使用合成数据生成器识别和处理初级医疗保健数据中的数据偏差。

Identifying and handling data bias within primary healthcare data using synthetic data generators.

作者信息

Draghi Barbara, Wang Zhenchen, Myles Puja, Tucker Allan

机构信息

Medicines and Healthcare products Regulatory Agency, London, UK.

Brunel University London, London, UK.

出版信息

Heliyon. 2024 Jan 10;10(2):e24164. doi: 10.1016/j.heliyon.2024.e24164. eCollection 2024 Jan 30.

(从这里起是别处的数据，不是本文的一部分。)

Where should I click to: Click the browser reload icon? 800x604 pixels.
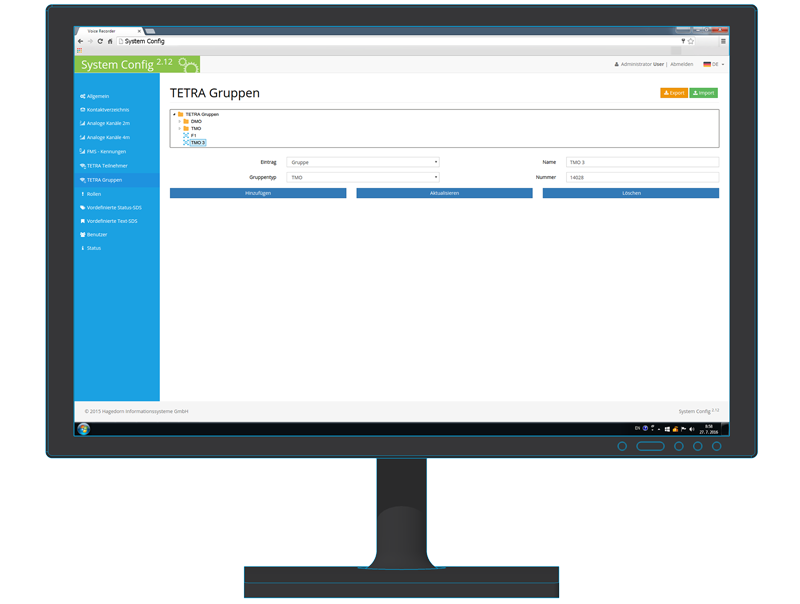[100, 41]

DOI:10.1016/j.heliyon.2024.e24164

PMID:38288010

原文链接:https://pmc.ncbi.nlm.nih.gov/articles/PMC10823075/

Abstract

Advanced synthetic data generators can simulate data samples that closely resemble sensitive personal datasets while significantly reducing the risk of individual identification. The use of these advanced generators holds enormous potential in the medical field, as it allows for the simulation and sharing of sensitive patient data. This enables the development and rigorous validation of novel AI technologies for accurate diagnosis and efficient disease management. Despite the availability of massive ground truth datasets (such as UK-NHS databases that contain millions of patient records), the risk of biases being carried over to data generators still exists. These biases may arise from the under-representation of specific patient cohorts due to cultural sensitivities within certain communities or standardised data collection procedures. Machine learning models can exhibit bias in various forms, including the under-representation of certain groups in the data. This can lead to missing data and inaccurate correlations and distributions, which may also be reflected in synthetic data. Our paper aims to improve synthetic data generators by introducing probabilistic approaches to first detect difficult-to-predict data samples in ground truth data and then boost them when applying the generator. In addition, we explore strategies to generate synthetic data that can reduce bias and, at the same time, improve the performance of predictive models.

摘要

先进的合成数据生成器可以模拟与敏感个人数据集极为相似的数据样本，同时显著降低个人身份识别风险。这些先进生成器的应用在医学领域具有巨大潜力，因为它允许对敏感患者数据进行模拟和共享。这有助于开发和严格验证用于准确诊断和高效疾病管理的新型人工智能技术。尽管有大量的真实数据集（如包含数百万患者记录的英国国民医疗服务体系数据库）可供使用，但数据生成器仍存在引入偏差的风险。这些偏差可能源于某些社区的文化敏感性或标准化数据收集程序导致特定患者群体代表性不足。机器学习模型可能会以各种形式表现出偏差，包括数据中某些群体代表性不足。这可能导致数据缺失以及不准确的相关性和分布，这也可能反映在合成数据中。我们的论文旨在通过引入概率方法来改进合成数据生成器，首先在真实数据中检测难以预测的数据样本，然后在应用生成器时对其进行增强。此外，我们探索生成合成数据的策略，以减少偏差，同时提高预测模型的性能。